School Committee Rejects Proposal for Budget Oversight Committee


Amherst Regional School Committee meeting, May 28, 2024. Photo: YouTube/Amherst Media

Report on the Meeting of the Regional School Committee, May 28, 20204

This meeting was held in hybrid format and was recorded. It can be viewed here.

Multimember School Budget Stabilization Committee Motion Rejected
The Regional School Committee (RSC) defeated by a 2-7 vote, a motion to create a committee of town and school representatives to oversee the development of a budget for the Amherst and regional schools. Irv Rhodes (Amherst) and Tilman Wolf (Leverett) voted in favor of the motion. 

Responding to concerns about the ability of regional schools to remain within the budget guidelines set by the member towns in recent years, Regional School Committee member Irv Rhodes proposed the formation of a budget stabilization committee co-chaired by the Amherst Town Manager and the School Superintendent to develop a long and short-term fiscal stability plan for the schools. The proposed committee would be composed of town councilors, school committee members, and educators. According to the motion, the committee’s charge would be to “recommend a plan that preserves the excellent education we provide to our children within our limited financial resources.” 

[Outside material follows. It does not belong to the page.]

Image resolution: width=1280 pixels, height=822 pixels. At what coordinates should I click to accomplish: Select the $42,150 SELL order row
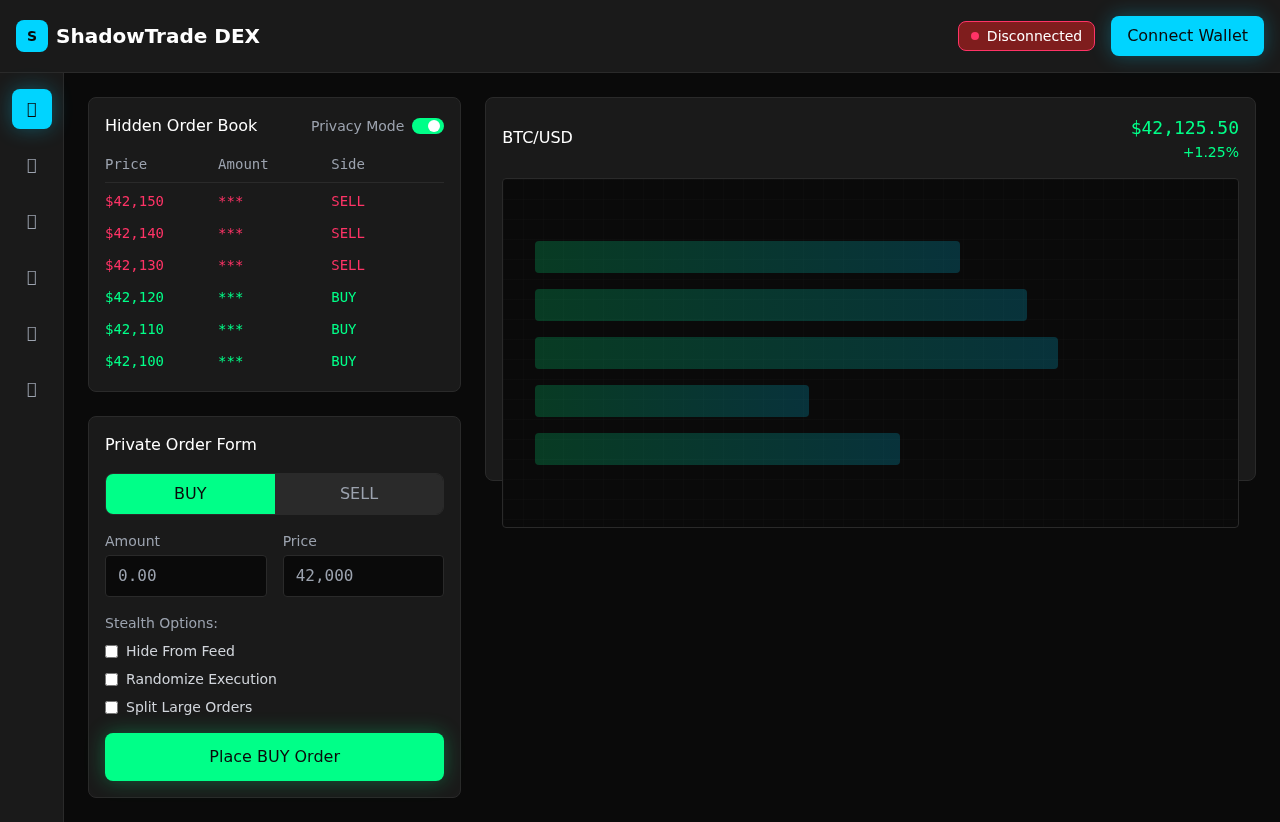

A similar 17-member committee is suggested in a draft memo from Town Manager Paul Bockelman and Town Council President Lynn Griesemer, which will presumably be presented at an upcoming town council meeting (read the proposed charge for that committee here). 

In promoting his proposal, Rhodes said that a similar committee was proposed by former Amherst Finance Director Sean Mangano, but was not implemented due to Mangano’s departure. Rhodes said that “we need to lead this conversation, not be led,” to prepare for a challenging budget process, which begins in September. 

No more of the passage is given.